**GIVEN REQUEST A**
Gather every line of the entries that contains the string "heading", treating uppercase and lowercase as different.

GIVEN PASSAGE start

There’s general agreement that the quoted output of 552hp is conservative. Even light tuning will easily hoist that to 650hp and beyond. One big-turbo M5 is reputedly putting out 1,076hp. For those who want to go down a more traditional tuning route, stage 1 mods would include a panel air filter, remap, freer-flowing exhaust and maybe a lighter flywheel. Stage 2 would be a high-flow injection, upgraded fuel pump and clutch, a fast road cam and a ported-polished head. Stage 3 – competition cams, new pistons, heads and valves etc – wouldn’t be recommended for road use, but you could certainly put the wind up fellow trackdayers with that kind of setup.
The F10 M5 is considered to be more reliable overall than the E60 M5, but no car is perfect and the hi-po nature of this one means that careful engine maintenance is essential. Minor servicing is not as dear as you might think. One of the good things about iDrive is that it flags up the replacement status of service items. One of the bad things about F10 M5s is that a ‘check engine’ light might not be the once-in-a-lifetime thing you’d want it to be. It’s highly advisable to make sure that all the available engine and transmission software updates are implemented as they come out.

GIVEN PASSAGE end

**GIVEN REQUEST B**
List all the modifications that the passage about the F10 M5 includes in stage 1 tuning.

DATASET CONTENT start

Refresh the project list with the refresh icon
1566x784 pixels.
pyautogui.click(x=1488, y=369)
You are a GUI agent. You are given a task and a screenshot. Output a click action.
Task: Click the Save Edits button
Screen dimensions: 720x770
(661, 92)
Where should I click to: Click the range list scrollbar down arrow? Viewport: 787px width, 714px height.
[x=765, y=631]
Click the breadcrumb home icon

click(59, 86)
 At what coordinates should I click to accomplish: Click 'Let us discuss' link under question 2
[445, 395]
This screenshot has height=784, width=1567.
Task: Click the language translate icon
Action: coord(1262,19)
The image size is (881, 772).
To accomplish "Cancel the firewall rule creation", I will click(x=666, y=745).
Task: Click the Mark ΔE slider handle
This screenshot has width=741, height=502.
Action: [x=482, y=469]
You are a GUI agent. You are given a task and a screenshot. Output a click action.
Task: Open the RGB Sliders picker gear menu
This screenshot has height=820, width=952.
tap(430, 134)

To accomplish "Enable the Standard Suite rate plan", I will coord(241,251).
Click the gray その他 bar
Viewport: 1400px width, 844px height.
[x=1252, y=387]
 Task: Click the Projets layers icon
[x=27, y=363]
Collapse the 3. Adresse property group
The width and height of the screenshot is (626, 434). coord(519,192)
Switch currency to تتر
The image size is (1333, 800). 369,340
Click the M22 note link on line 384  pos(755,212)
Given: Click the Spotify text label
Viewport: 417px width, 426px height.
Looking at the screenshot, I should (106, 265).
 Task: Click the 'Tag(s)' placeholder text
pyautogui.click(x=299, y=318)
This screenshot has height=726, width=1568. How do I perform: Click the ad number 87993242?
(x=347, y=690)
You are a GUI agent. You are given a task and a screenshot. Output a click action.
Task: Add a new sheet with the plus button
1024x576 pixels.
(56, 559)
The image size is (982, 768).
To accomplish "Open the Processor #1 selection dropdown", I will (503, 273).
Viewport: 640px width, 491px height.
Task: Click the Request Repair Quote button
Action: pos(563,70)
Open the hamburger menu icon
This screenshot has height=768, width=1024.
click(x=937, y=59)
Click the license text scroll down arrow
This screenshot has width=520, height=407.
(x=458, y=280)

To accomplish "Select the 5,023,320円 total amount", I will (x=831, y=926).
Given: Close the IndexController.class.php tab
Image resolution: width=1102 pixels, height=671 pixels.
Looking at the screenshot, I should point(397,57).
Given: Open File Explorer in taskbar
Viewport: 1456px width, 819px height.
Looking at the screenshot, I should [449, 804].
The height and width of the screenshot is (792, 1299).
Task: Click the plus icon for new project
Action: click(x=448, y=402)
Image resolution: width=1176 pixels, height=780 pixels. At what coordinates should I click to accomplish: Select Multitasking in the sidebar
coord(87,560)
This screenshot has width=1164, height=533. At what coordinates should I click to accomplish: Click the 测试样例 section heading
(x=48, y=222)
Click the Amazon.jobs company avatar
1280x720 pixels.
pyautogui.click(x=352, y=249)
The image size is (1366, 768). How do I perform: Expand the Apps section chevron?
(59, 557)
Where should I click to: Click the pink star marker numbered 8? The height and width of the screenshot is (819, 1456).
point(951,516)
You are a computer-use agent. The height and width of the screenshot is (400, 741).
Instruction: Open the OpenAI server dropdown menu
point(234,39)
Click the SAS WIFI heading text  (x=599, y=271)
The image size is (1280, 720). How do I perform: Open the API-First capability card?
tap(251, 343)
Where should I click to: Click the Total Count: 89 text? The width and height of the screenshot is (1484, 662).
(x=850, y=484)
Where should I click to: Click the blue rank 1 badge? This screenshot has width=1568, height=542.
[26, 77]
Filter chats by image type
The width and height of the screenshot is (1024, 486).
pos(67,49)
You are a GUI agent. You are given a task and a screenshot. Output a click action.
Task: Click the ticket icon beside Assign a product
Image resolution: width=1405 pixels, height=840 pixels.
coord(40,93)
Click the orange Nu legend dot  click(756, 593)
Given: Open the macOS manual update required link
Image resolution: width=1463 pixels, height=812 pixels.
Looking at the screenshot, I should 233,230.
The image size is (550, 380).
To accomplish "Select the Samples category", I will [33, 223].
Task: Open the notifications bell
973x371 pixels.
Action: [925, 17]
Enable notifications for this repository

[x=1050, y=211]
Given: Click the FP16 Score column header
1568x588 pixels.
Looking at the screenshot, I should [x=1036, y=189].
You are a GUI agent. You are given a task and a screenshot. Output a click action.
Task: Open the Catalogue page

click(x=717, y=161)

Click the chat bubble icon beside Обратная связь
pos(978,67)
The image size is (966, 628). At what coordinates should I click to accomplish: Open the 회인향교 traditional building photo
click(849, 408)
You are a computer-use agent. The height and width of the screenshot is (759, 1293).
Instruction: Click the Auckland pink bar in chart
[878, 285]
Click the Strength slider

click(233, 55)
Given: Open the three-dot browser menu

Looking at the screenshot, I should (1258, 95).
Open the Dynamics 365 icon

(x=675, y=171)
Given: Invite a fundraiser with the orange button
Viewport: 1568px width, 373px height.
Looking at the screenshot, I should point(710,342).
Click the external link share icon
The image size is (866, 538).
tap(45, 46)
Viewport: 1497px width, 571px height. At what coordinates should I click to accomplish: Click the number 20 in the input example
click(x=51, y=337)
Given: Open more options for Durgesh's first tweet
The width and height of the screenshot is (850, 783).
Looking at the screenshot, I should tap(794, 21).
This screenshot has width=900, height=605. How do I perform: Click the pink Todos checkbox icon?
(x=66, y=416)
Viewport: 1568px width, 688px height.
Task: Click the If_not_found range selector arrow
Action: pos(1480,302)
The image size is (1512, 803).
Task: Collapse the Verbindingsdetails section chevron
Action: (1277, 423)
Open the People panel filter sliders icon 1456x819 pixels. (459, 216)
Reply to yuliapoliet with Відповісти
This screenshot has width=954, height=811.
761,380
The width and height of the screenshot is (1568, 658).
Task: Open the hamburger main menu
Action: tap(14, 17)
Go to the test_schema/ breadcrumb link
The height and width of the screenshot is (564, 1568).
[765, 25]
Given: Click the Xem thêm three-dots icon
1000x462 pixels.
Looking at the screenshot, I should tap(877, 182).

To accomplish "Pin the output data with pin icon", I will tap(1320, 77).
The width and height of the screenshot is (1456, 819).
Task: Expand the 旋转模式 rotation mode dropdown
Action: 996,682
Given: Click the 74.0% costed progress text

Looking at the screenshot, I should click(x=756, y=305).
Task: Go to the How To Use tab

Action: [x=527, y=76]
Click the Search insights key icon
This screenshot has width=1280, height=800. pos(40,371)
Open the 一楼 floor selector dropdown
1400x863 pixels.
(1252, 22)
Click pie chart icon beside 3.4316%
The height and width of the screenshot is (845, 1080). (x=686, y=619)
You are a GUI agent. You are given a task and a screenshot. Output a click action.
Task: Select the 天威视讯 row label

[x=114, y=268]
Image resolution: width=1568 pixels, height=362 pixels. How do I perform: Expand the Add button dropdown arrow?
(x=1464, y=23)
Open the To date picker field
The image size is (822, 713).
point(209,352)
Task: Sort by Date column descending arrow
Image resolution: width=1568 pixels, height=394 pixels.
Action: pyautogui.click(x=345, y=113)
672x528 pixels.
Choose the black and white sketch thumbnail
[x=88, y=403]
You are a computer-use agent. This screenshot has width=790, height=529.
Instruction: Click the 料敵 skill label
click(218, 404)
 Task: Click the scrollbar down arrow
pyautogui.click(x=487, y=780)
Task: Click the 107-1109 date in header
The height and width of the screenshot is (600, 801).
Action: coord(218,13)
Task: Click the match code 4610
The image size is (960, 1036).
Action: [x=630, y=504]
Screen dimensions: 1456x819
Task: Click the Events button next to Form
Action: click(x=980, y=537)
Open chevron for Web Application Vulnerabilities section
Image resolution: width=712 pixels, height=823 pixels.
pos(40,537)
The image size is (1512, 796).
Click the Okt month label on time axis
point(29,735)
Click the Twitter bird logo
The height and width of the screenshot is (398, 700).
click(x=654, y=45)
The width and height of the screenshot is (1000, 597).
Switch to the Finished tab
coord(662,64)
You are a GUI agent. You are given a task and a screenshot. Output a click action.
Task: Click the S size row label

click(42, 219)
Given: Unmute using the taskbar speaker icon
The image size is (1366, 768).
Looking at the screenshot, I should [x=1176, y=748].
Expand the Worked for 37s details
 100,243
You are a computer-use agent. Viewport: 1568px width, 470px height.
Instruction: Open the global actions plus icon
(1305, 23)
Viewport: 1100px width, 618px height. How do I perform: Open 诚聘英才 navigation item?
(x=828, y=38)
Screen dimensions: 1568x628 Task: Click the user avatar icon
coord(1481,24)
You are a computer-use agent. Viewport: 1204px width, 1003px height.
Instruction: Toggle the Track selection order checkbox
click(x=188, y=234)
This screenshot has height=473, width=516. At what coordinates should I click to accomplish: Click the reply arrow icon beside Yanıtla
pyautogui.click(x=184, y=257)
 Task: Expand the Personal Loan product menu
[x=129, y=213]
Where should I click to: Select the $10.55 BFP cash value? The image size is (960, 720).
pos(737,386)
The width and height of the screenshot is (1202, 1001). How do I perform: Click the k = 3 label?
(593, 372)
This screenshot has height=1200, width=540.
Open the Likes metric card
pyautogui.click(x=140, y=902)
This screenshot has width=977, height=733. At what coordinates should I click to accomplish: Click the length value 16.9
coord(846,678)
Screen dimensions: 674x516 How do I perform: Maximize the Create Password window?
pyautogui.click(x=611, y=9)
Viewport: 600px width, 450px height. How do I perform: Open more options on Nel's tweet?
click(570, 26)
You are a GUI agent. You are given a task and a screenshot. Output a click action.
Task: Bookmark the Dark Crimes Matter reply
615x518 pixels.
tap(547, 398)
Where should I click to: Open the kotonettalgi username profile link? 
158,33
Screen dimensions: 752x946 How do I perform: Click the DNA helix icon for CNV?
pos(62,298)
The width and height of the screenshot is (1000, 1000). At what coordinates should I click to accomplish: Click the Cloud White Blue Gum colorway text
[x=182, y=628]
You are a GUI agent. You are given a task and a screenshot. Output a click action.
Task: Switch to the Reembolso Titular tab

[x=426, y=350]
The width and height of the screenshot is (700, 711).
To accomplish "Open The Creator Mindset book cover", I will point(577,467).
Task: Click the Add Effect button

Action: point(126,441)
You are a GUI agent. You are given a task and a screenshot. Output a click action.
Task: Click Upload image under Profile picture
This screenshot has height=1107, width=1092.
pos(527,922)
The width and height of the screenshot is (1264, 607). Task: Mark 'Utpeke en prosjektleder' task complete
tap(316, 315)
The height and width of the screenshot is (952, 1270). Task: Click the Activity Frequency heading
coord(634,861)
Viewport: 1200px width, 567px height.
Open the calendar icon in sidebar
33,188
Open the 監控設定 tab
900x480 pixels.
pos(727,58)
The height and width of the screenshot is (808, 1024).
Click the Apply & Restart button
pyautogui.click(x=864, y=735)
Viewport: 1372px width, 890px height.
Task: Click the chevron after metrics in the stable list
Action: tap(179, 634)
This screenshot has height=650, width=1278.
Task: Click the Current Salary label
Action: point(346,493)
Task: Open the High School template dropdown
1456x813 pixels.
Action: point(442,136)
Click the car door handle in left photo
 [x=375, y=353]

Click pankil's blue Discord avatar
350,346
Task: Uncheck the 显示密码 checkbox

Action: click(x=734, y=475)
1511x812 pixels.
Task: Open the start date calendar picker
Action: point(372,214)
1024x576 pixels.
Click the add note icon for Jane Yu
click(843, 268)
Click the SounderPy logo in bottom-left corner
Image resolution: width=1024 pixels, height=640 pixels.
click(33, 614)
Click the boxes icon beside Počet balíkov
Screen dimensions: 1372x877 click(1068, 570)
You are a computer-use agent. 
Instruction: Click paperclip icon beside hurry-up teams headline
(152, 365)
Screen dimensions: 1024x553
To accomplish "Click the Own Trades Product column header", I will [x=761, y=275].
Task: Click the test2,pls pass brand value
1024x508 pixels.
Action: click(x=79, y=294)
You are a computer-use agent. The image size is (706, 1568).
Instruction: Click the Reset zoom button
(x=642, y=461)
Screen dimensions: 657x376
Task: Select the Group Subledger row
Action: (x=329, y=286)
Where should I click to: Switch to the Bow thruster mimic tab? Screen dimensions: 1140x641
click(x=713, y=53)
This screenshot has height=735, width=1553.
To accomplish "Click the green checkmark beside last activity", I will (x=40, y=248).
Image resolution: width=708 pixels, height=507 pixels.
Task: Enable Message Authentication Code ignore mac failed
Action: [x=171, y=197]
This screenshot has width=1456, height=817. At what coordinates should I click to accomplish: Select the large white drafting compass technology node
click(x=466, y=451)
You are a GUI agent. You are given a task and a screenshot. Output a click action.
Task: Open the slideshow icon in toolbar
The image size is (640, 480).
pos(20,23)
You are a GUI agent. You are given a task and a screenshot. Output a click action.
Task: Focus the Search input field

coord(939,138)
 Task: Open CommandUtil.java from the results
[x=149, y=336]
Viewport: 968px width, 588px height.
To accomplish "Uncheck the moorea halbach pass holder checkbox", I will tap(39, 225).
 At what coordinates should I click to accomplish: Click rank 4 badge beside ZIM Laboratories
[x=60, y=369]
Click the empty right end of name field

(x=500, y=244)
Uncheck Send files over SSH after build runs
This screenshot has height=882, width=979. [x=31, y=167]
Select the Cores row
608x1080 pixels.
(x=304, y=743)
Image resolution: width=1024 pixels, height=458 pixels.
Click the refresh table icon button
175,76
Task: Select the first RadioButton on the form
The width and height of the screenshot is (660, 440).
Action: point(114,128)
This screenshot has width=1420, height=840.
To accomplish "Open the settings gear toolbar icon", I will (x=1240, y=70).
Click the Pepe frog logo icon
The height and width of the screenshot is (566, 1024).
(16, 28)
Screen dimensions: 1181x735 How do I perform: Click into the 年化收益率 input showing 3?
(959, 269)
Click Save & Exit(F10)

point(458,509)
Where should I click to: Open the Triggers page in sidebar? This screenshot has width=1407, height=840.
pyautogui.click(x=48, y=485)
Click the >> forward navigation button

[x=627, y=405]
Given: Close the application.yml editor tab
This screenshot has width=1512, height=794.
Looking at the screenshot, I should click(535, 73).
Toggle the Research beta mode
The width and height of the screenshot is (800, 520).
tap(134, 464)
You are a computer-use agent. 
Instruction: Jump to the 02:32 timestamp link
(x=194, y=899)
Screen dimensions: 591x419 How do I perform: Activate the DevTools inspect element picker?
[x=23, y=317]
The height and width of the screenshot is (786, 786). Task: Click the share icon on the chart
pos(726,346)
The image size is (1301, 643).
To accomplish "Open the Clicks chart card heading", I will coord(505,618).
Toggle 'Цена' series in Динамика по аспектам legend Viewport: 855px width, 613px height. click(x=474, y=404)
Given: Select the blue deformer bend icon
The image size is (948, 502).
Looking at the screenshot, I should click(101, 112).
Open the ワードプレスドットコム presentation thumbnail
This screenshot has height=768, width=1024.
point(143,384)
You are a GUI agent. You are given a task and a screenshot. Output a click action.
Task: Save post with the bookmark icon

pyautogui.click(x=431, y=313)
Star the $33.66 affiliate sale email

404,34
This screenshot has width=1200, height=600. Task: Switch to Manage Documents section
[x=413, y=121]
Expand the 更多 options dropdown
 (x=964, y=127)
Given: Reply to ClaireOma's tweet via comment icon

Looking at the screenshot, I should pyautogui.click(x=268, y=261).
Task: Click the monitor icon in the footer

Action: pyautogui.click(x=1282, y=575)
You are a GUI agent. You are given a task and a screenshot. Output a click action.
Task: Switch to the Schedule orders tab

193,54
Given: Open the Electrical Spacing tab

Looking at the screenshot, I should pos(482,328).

DATASET CONTENT end

**PROBLEM SOLUTION A**
This screenshot has width=1164, height=533. At what coordinates should I click to accomplish: Click the 测试样例 section heading
Click the SAS WIFI heading text  (x=599, y=271)
The height and width of the screenshot is (952, 1270). Task: Click the Activity Frequency heading
To accomplish "Open the Clicks chart card heading", I will coord(505,618).

**PROBLEM SOLUTION B**
- Panel air filter
- Remap
- Freer-flowing exhaust
- Lighter flywheel (possibly)